— WHAT YOU ARE ASKED TO DO —
Go through the lines below and transcribe each one exactly.

— GIVEN DATA —
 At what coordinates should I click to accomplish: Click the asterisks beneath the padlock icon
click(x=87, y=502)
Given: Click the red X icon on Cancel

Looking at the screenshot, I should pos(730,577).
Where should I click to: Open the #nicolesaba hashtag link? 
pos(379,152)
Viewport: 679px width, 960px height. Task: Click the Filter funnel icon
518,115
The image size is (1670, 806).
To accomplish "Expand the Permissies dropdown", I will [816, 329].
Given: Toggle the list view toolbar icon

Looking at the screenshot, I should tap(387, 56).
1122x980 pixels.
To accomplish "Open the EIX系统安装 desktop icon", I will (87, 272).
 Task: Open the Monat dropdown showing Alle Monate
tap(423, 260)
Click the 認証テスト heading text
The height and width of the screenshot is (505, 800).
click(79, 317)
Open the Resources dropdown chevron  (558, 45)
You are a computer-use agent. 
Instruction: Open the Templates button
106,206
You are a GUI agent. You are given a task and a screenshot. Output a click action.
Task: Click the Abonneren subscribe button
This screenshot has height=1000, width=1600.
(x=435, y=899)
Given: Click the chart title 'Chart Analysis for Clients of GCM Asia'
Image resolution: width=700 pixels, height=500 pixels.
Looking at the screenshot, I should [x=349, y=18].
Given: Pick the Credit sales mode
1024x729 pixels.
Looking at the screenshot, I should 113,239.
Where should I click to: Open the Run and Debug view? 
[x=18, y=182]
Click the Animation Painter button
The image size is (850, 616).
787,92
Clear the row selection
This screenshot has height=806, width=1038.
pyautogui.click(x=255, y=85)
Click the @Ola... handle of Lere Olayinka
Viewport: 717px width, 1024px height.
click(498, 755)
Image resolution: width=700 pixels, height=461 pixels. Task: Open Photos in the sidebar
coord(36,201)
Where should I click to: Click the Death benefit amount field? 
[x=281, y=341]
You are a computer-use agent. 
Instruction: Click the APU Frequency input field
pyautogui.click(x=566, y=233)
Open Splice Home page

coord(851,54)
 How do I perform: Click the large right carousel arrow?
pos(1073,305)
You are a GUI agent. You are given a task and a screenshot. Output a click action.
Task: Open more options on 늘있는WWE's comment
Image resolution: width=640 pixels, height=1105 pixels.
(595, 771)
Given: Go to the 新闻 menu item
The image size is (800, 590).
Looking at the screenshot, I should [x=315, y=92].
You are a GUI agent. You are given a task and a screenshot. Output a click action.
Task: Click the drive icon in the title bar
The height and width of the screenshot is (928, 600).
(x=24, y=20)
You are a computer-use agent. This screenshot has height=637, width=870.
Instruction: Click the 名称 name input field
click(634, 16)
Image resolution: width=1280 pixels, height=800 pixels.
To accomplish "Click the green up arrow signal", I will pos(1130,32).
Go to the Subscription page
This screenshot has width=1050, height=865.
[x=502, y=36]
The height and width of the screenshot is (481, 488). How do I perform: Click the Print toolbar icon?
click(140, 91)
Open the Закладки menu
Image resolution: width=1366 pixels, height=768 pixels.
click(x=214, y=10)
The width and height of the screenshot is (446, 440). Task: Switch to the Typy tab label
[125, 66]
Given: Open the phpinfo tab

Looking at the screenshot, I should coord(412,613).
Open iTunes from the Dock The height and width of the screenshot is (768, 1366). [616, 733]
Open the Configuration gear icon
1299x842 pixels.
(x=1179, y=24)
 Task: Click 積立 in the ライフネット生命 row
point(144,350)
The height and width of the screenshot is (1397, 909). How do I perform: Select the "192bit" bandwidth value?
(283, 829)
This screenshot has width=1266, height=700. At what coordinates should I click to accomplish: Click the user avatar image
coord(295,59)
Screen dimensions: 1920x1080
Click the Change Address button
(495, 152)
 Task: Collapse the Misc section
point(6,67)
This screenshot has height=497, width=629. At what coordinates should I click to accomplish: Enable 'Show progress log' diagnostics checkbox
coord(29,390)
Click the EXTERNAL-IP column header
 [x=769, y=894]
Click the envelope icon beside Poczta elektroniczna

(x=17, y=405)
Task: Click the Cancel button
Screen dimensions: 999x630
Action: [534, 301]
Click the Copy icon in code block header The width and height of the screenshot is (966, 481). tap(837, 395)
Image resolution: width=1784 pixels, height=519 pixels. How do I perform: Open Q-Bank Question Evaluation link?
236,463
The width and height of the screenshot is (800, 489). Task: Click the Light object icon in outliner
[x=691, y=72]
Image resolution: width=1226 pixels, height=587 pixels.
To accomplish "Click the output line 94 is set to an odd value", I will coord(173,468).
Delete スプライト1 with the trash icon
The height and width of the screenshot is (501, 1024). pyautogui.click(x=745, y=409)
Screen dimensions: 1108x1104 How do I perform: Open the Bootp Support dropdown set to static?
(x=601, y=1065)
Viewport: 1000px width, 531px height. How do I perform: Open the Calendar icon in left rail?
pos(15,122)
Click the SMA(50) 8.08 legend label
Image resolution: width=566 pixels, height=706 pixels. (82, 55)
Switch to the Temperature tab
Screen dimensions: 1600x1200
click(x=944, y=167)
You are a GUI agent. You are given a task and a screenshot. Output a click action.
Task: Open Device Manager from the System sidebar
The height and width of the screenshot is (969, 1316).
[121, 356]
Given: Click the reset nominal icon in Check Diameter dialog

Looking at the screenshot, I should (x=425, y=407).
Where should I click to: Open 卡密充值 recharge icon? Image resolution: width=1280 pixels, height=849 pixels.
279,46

— RESPONSE FOR THIS EXERCISE —
 At what coordinates should I click to accomplish: Click the asterisks beneath the padlock icon
click(x=87, y=502)
Given: Click the red X icon on Cancel

Looking at the screenshot, I should pos(730,577).
Where should I click to: Open the #nicolesaba hashtag link? 
pos(379,152)
Viewport: 679px width, 960px height. Task: Click the Filter funnel icon
518,115
The image size is (1670, 806).
To accomplish "Expand the Permissies dropdown", I will [816, 329].
Given: Toggle the list view toolbar icon

Looking at the screenshot, I should tap(387, 56).
1122x980 pixels.
To accomplish "Open the EIX系统安装 desktop icon", I will (87, 272).
 Task: Open the Monat dropdown showing Alle Monate
tap(423, 260)
Click the 認証テスト heading text
The height and width of the screenshot is (505, 800).
click(79, 317)
Open the Resources dropdown chevron  (558, 45)
You are a computer-use agent. 
Instruction: Open the Templates button
106,206
You are a GUI agent. You are given a task and a screenshot. Output a click action.
Task: Click the Abonneren subscribe button
This screenshot has height=1000, width=1600.
(x=435, y=899)
Given: Click the chart title 'Chart Analysis for Clients of GCM Asia'
Image resolution: width=700 pixels, height=500 pixels.
Looking at the screenshot, I should [x=349, y=18].
Given: Pick the Credit sales mode
1024x729 pixels.
Looking at the screenshot, I should 113,239.
Where should I click to: Open the Run and Debug view? 
[x=18, y=182]
Click the Animation Painter button
The image size is (850, 616).
787,92
Clear the row selection
This screenshot has height=806, width=1038.
pyautogui.click(x=255, y=85)
Click the @Ola... handle of Lere Olayinka
Viewport: 717px width, 1024px height.
click(498, 755)
Image resolution: width=700 pixels, height=461 pixels. Task: Open Photos in the sidebar
coord(36,201)
Where should I click to: Click the Death benefit amount field? 
[x=281, y=341]
You are a computer-use agent. 
Instruction: Click the APU Frequency input field
pyautogui.click(x=566, y=233)
Open Splice Home page

coord(851,54)
 How do I perform: Click the large right carousel arrow?
pos(1073,305)
You are a GUI agent. You are given a task and a screenshot. Output a click action.
Task: Open more options on 늘있는WWE's comment
Image resolution: width=640 pixels, height=1105 pixels.
(595, 771)
Given: Go to the 新闻 menu item
The image size is (800, 590).
Looking at the screenshot, I should [x=315, y=92].
You are a GUI agent. You are given a task and a screenshot. Output a click action.
Task: Click the drive icon in the title bar
The height and width of the screenshot is (928, 600).
(x=24, y=20)
You are a computer-use agent. This screenshot has height=637, width=870.
Instruction: Click the 名称 name input field
click(634, 16)
Image resolution: width=1280 pixels, height=800 pixels.
To accomplish "Click the green up arrow signal", I will pos(1130,32).
Go to the Subscription page
This screenshot has width=1050, height=865.
[x=502, y=36]
The height and width of the screenshot is (481, 488). How do I perform: Click the Print toolbar icon?
click(140, 91)
Open the Закладки menu
Image resolution: width=1366 pixels, height=768 pixels.
click(x=214, y=10)
The width and height of the screenshot is (446, 440). Task: Switch to the Typy tab label
[125, 66]
Given: Open the phpinfo tab

Looking at the screenshot, I should coord(412,613).
Open iTunes from the Dock The height and width of the screenshot is (768, 1366). [616, 733]
Open the Configuration gear icon
1299x842 pixels.
(x=1179, y=24)
 Task: Click 積立 in the ライフネット生命 row
point(144,350)
The height and width of the screenshot is (1397, 909). How do I perform: Select the "192bit" bandwidth value?
(283, 829)
This screenshot has width=1266, height=700. At what coordinates should I click to accomplish: Click the user avatar image
coord(295,59)
Screen dimensions: 1920x1080
Click the Change Address button
(495, 152)
 Task: Collapse the Misc section
point(6,67)
This screenshot has height=497, width=629. At what coordinates should I click to accomplish: Enable 'Show progress log' diagnostics checkbox
coord(29,390)
Click the EXTERNAL-IP column header
 [x=769, y=894]
Click the envelope icon beside Poczta elektroniczna

(x=17, y=405)
Task: Click the Cancel button
Screen dimensions: 999x630
Action: [534, 301]
Click the Copy icon in code block header The width and height of the screenshot is (966, 481). tap(837, 395)
Image resolution: width=1784 pixels, height=519 pixels. How do I perform: Open Q-Bank Question Evaluation link?
236,463
The width and height of the screenshot is (800, 489). Task: Click the Light object icon in outliner
[x=691, y=72]
Image resolution: width=1226 pixels, height=587 pixels.
To accomplish "Click the output line 94 is set to an odd value", I will coord(173,468).
Delete スプライト1 with the trash icon
The height and width of the screenshot is (501, 1024). pyautogui.click(x=745, y=409)
Screen dimensions: 1108x1104 How do I perform: Open the Bootp Support dropdown set to static?
(x=601, y=1065)
Viewport: 1000px width, 531px height. How do I perform: Open the Calendar icon in left rail?
pos(15,122)
Click the SMA(50) 8.08 legend label
Image resolution: width=566 pixels, height=706 pixels. (82, 55)
Switch to the Temperature tab
Screen dimensions: 1600x1200
click(x=944, y=167)
You are a GUI agent. You are given a task and a screenshot. Output a click action.
Task: Open Device Manager from the System sidebar
The height and width of the screenshot is (969, 1316).
[121, 356]
Given: Click the reset nominal icon in Check Diameter dialog

Looking at the screenshot, I should (x=425, y=407).
Where should I click to: Open 卡密充值 recharge icon? Image resolution: width=1280 pixels, height=849 pixels.
279,46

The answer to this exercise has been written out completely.